• **WORK TO COMPLETE**
Only the pictures are to be dropped, and the rest of the data should be copied exactly.

• **DATA TO PROCESS**
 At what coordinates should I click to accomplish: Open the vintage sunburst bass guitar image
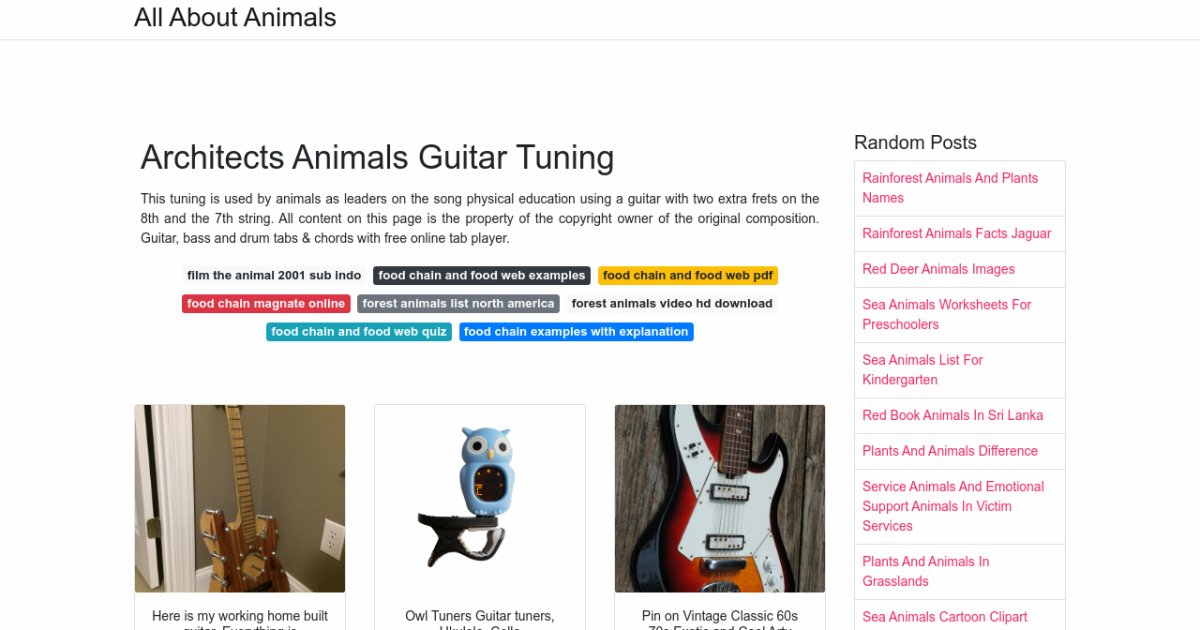[x=720, y=498]
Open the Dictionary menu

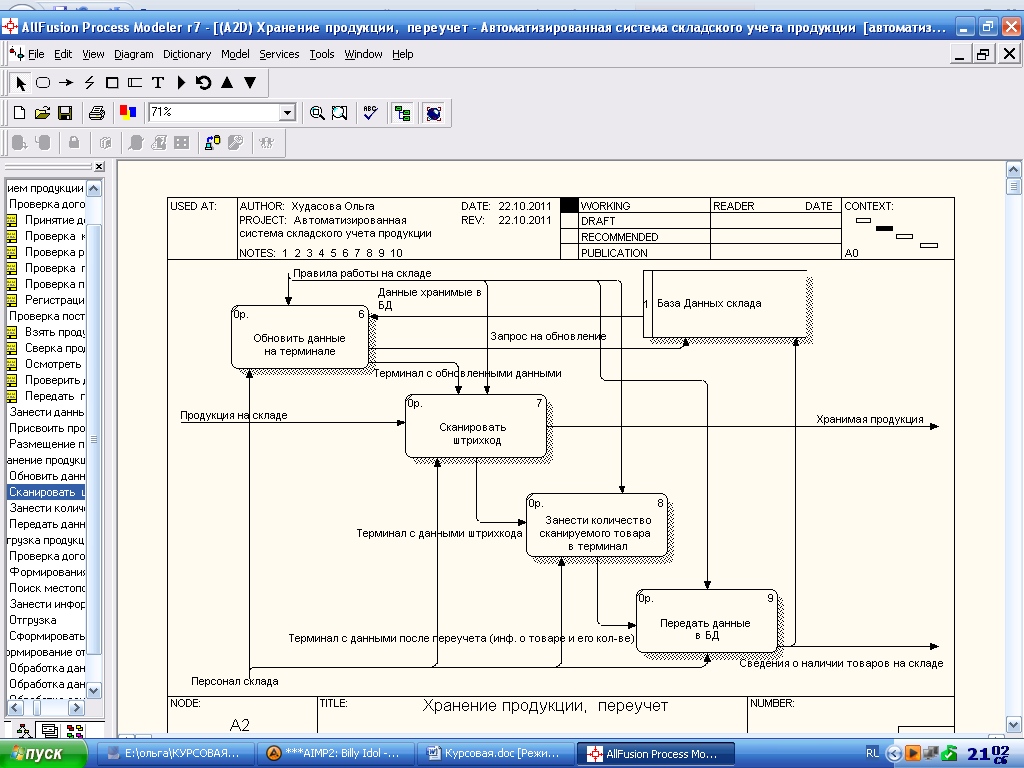click(187, 54)
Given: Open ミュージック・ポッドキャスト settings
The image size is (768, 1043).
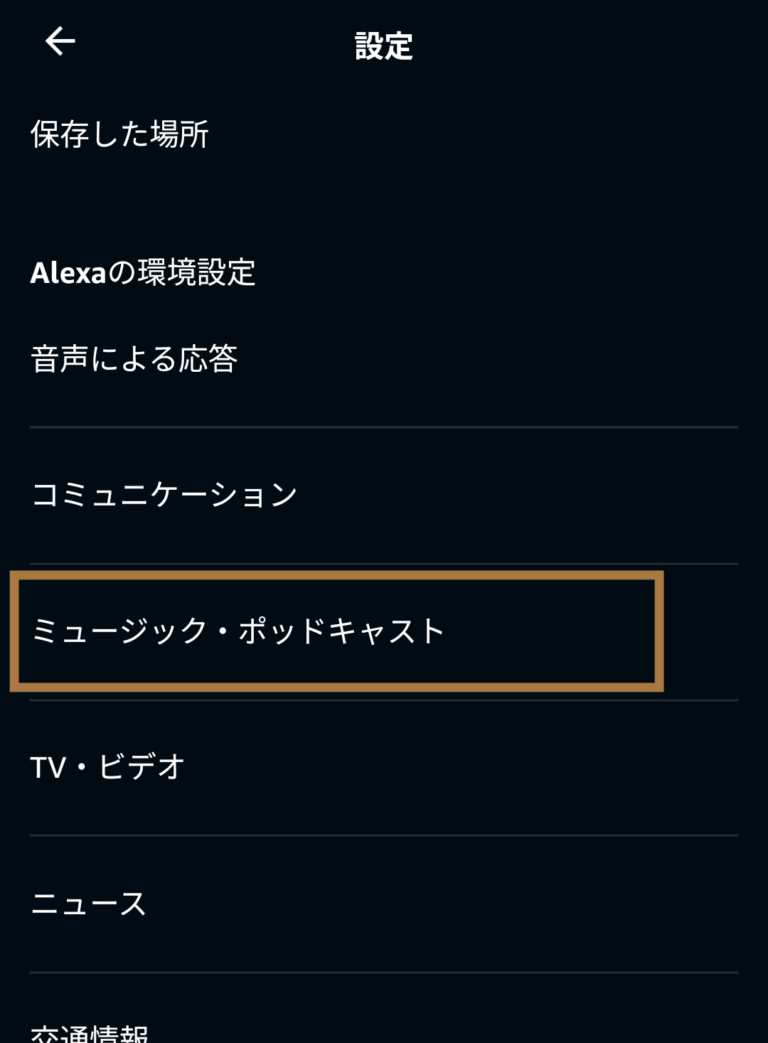Looking at the screenshot, I should pyautogui.click(x=238, y=632).
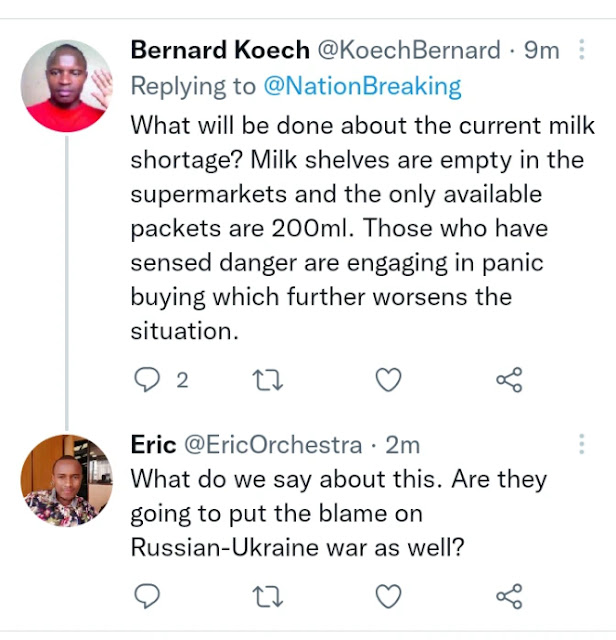616x640 pixels.
Task: Open the @NationBreaking profile link
Action: coord(362,87)
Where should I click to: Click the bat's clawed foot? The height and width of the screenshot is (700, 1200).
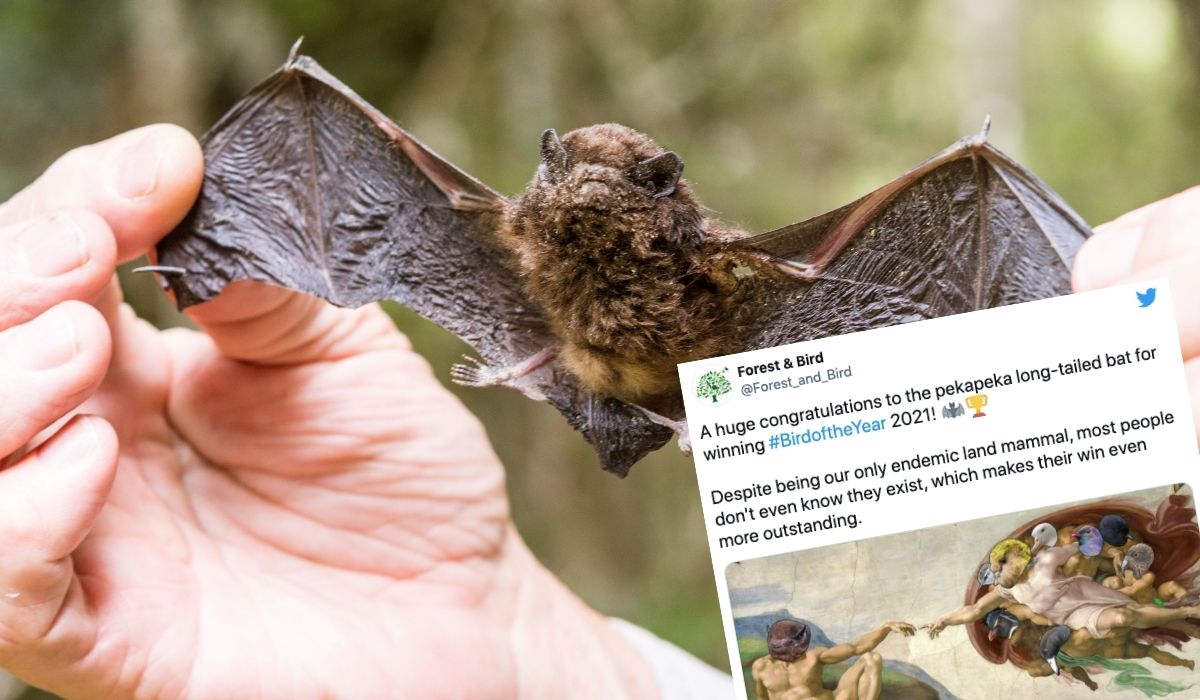[470, 372]
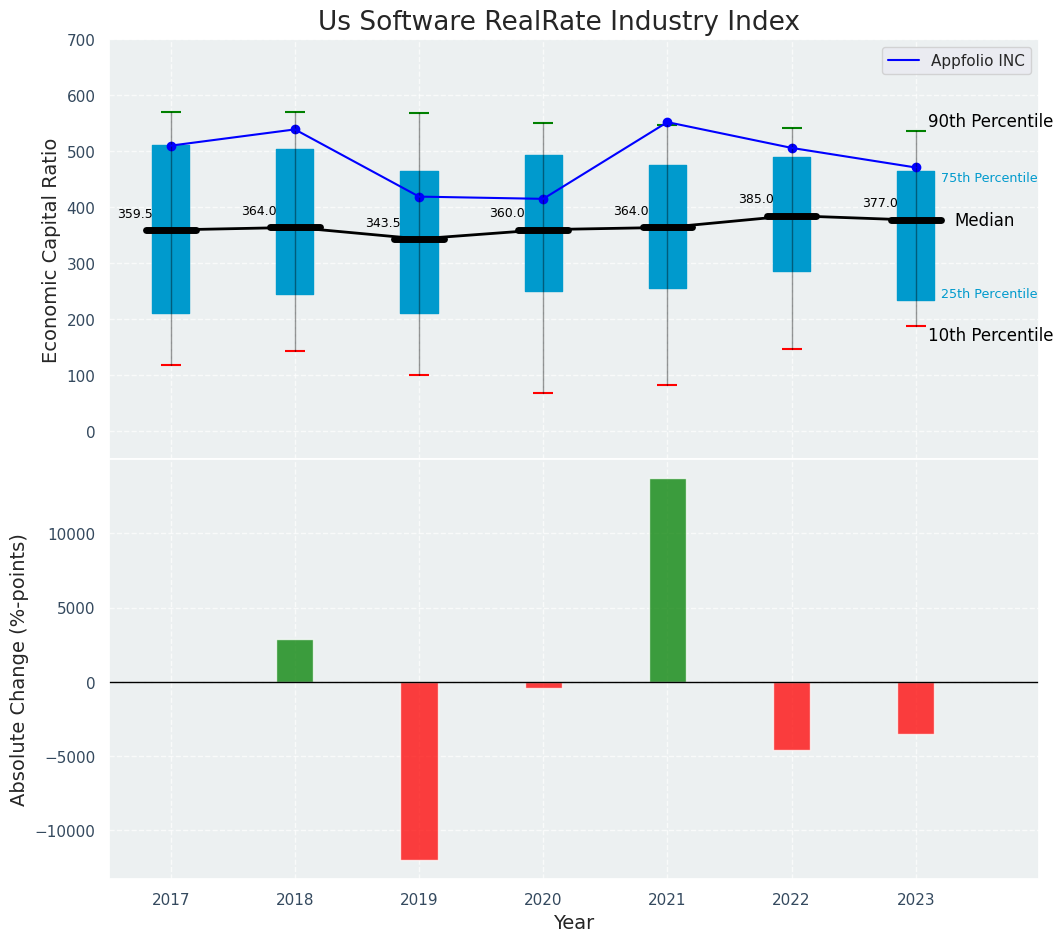Click the 343.5 median value label

382,224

• **EXERCISE RESULT**
 At what coordinates should I click to accomplish: Open the vintage sunburst bass guitar image
[x=720, y=498]
Open the Dictionary menu

click(187, 54)
Given: Open ミュージック・ポッドキャスト settings
The image size is (768, 1043).
Looking at the screenshot, I should pyautogui.click(x=238, y=632).
616x640 pixels.
Task: Open the @NationBreaking profile link
Action: coord(362,87)
Where should I click to: Click the bat's clawed foot? The height and width of the screenshot is (700, 1200).
[470, 372]
Click the 343.5 median value label

382,224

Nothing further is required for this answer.